Cuesta pero ayuda

Día 61
Salmo 51
Lectura de los Salmos 2016
Dr. Luis Gómez Chávez

Reconocer cuando hemos fallado cuesta mucho pero es lo mejor que podemos hacer para restablecer las relaciones y sentirnos en paz. Por naturaleza, todos tenemos algo de orgullo, mismo que no nos deja aceptar los errores que cometemos, y las fallas que tenemos. Pues generalmente lo que hacemos es justificarlo, negarlo y simplemente no aceptarlo. Lo más triste o lamentable es que cuando se nos señala o se nos dice que hemos fallado, que las cosas salieron mal por nuestra culpa, no solo no lo aceptamos sino que nos enojamos.  Parece que cuando nos dicen la verdad en que hemos fallado, una fuerza interior llamada carne o ego reacciona al instante tratando de negar todo, o justificar, en fin, decir que no fue su culpa.

Aceptar que hemos fallado, pecado, errado requiere más que carácter, se necesita humildad.    Más cuando la falla ha sido publica, contra un ser querido,  y aun más grave es cuando lo hacemos contra Dios.    También es difícil cuando se ha escondido por mucho tiempo y que las consecuencias comienzan a darse y que lo único que queda es buscar al culpable.   Esto es lo que paso con Acan en Josué pues el pueblo estaba perdiendo las batallas y era por causa del pecado oculto de uno.   En este caso, fue obligado a reconocer su pecado pues no tuvo el carácter, valor y la humildad para reconocerlo voluntariamente.   Lo mismo pasó con el Rey David, fue hasta que Dios envió al profeta Natan para casi obligarlo a reconocer el mal  y el pecado que estaba cometiendo.

En este Salmo 51 encontramos la confesión de David, al reconocer su pecado delante de Dios.    Todo el pueblo sabía lo que el rey hacia, y sabia que había pecado al robar la mujer a Urias, y los cercanos del ejercito sabían que envió a Urias al frente de la guerra con propósito definido.    Claro, al morir este hombre, su mujer quedaba viuda, pero el pecado de antes llamado adulterio tuvo su fruto y David sufrió duramente las consecuencias.   Sin embargo, lo principal a señalar acá es el valor, el carácter y la humildad de reconocer el pecado sea forzado o voluntario, que es lo que se describe en todo el salmo.

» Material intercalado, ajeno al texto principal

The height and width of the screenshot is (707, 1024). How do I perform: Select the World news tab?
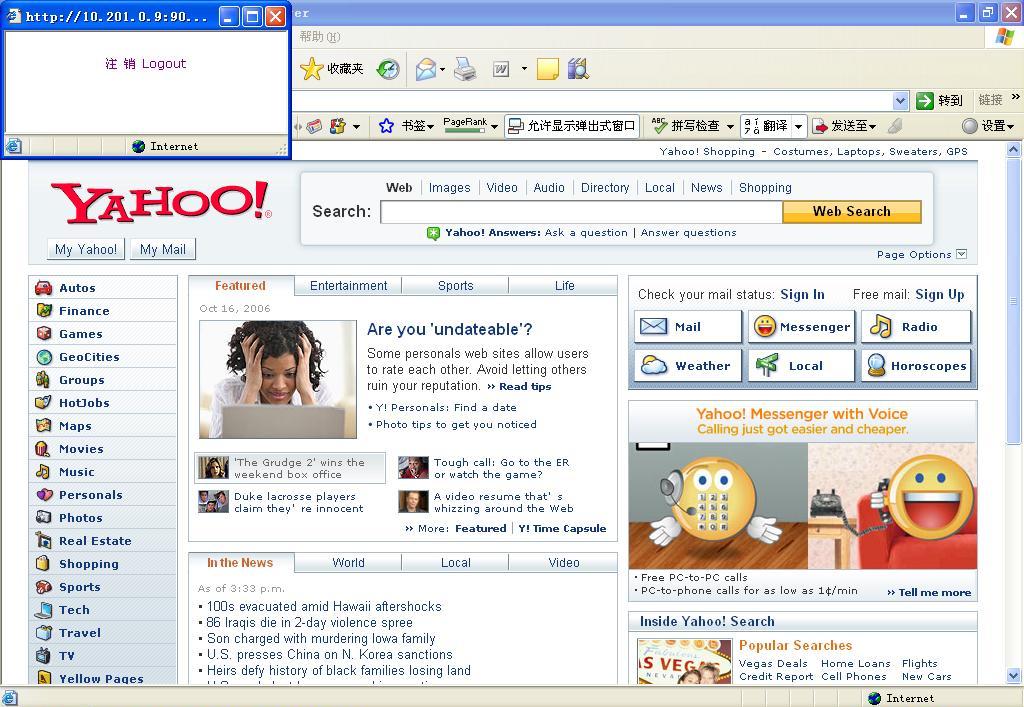pyautogui.click(x=348, y=563)
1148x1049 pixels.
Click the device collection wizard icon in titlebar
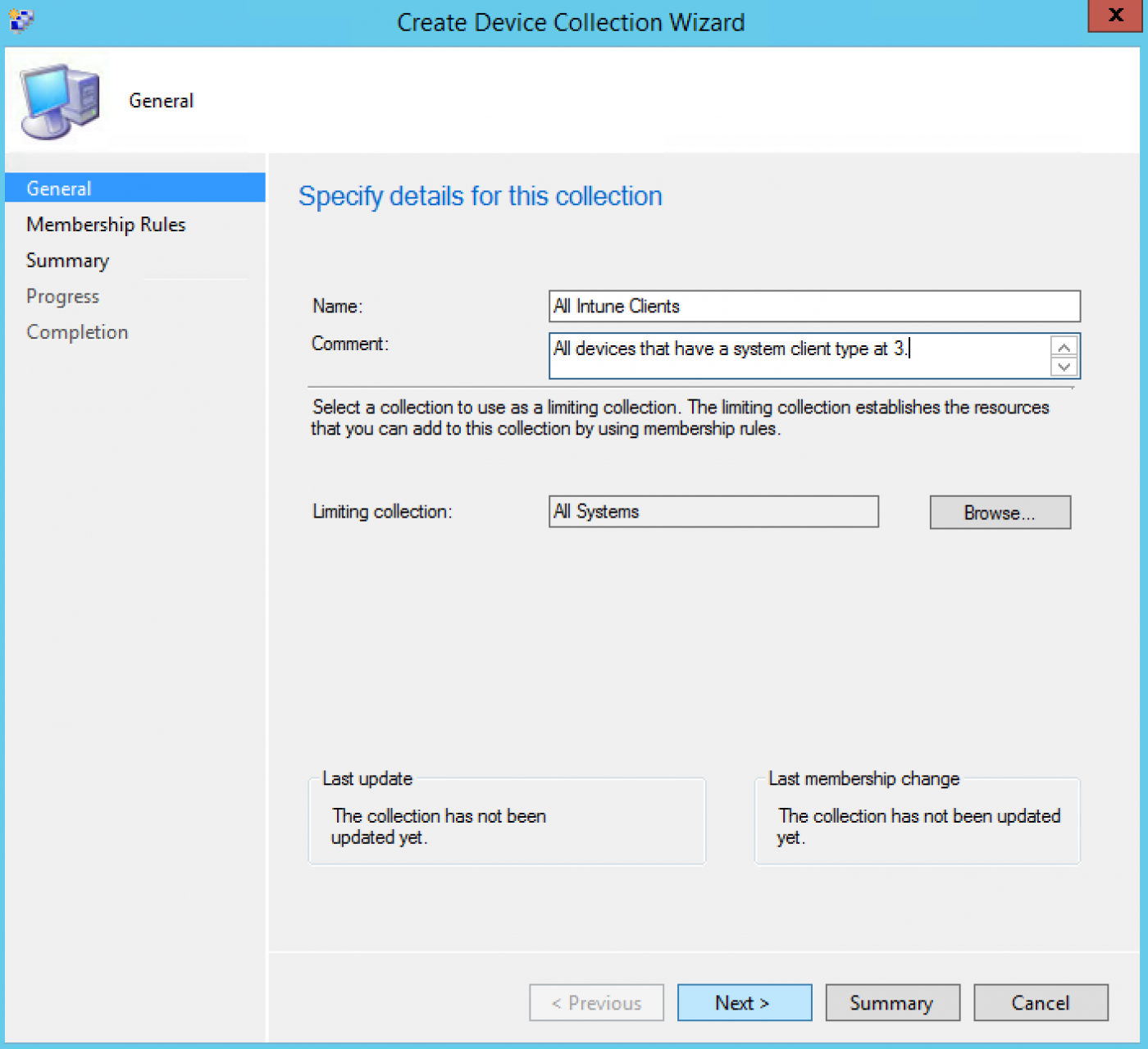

La Biblia dice en otro pasaje, el confiesa su pecado y se aparta alcanza misericordia de Dios.  Eso es lo que el rey David hizo, pedir perdón por su pecado, y reconoce que mientras escondió su pecado, experimento la consecuencia de la culpa, sus huesos se envejecían, más la carne le decía que no lo confesara.    Finalmente, lo hizo y ruega a Dios que lo perdone, que le devuelva la alegría y el gozo de vivir como hijo Suyo, el gozo de la salvación.   Desea que le quite o borre esa falla de su record, de su vida, porque desea vivir en paz, y dar a conocer al mundo entero la misericordia de Dios.

Reconocer cuando hemos fallado cuesta mucho pero es lo mejor que podemos hacer.   Si has fallado contra Dios, contra tu hermano, en tu casa, o contra alguien, primero pide perdón a Dios, y luego ve donde esa persona y haz las paces y Dios te premiara….No pierdas la oportunidad de disfrutar de la amistad con todos solo por algún error cometido o una falla.  Hacer esto requiere humildad, valor, carácter  y por sobre todo amor y obediencia a Dios.